Personally, I love them, I top, tail and gut them, put them on the BBQ them with some garlic, lemon juice and pepper and eat them fresh. The flesh just falls off the bones. Another way is to eat them like anchovies on toast :-)

They're also very, very good for you, but I do agree they're an acquired taste.

surf_fisher
02-20-2007, 10:36 PM
the mackeral you are refering to at the asian stores and japanese restaurants are frozen from either norway or canada. the macks from the frigid waters of norway are bigger, oily, and better. the ones caught here are smaller and leaner. I fried some up when I caught a few at pacifica last summer. they were ok. it all depends how you prepare them. when you order saba sushi at a restaurant, the saba is pickled. You can also try saba shioyaki.....grilled salted mackeral or saba teriyaki... or saba misoni...mackeral cooked in miso soup. some japanese terms... saba= mackeral..... aji=horse mackeral....sawara=spanish mackeral

hope this helps....

metalmouth
02-21-2007, 09:59 AM
saba teriyaki is my favorite! ;D

realdeal
02-22-2007, 04:36 PM
Can anyone recommend a good party boat for a crab and dab trip in the bay area or monterey? ::)

Toxic_Waste
02-22-2007, 05:05 PM
Randy's Fishing Trips out of Monterey have flatfish trips scheduled every Tuesday, Thursday and Saturday from now, through March and only till Tuesday April 3 and Thursday April 5, then it is salmon season taking over.

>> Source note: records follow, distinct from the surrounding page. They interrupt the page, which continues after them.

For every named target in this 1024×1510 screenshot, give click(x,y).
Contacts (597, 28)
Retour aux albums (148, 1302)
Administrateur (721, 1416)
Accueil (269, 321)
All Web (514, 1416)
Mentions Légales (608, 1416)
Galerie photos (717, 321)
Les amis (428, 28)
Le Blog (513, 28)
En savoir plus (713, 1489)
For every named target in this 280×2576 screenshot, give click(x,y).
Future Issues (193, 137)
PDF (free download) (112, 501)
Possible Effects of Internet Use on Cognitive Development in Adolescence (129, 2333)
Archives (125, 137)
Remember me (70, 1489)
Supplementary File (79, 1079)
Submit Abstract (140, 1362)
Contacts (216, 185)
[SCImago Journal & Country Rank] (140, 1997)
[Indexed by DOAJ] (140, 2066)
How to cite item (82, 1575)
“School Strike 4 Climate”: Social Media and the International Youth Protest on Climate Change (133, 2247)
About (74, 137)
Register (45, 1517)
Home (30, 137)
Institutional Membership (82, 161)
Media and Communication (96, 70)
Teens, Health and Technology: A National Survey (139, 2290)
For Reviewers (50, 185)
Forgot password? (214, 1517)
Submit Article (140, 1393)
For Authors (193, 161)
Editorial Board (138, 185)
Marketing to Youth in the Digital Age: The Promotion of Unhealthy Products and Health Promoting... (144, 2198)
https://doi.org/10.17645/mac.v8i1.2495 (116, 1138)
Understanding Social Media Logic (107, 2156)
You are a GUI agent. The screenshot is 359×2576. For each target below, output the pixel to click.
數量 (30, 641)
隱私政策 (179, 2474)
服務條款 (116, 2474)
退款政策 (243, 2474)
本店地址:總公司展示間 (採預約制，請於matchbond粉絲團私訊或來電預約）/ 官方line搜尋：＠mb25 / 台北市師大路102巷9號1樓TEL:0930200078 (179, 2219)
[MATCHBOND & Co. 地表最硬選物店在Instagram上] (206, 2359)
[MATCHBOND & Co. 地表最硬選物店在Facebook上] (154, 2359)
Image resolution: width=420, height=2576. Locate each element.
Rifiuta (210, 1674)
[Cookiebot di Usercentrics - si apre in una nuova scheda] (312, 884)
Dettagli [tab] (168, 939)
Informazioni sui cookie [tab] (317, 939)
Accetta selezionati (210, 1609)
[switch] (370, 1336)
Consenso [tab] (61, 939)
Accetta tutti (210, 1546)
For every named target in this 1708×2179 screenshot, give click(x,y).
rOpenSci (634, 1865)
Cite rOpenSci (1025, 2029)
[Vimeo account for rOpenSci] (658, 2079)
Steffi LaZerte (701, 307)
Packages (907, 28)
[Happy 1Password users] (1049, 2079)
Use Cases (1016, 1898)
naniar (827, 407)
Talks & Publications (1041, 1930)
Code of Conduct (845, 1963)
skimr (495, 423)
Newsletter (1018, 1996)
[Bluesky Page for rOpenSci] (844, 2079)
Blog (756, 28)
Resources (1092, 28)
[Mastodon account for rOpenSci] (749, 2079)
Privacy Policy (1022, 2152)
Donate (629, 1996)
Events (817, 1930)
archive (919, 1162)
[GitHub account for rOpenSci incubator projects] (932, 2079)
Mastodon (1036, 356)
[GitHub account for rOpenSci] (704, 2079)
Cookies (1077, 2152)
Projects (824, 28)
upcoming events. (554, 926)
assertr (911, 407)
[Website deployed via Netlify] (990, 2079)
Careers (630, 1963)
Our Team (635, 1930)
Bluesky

They have pulled about 130 dungies outta their traps so far this year, and about 790 dabs, but I really don't know if they are combining the two activities. Their Web site is: http://www.randysfishingtrips.com so maybe you can e-mail them and ask about it.

I like that outfit. Real nice people and crew. And I've never seen them crowd too many people on board. The only problem this time of year, however (besides the unpredictable weather), is whether or not they get enough anglers to make a trip feasible.

I would love a crab'n'dab trip, too.

gmdcdvm
02-23-2007, 08:44 PM
You might want to check with some of the Santa Cruz boats as well. My last issue of WON said they were going out for dabs/macs, and sometimes crabs. Off the top of my head I don't remember which one.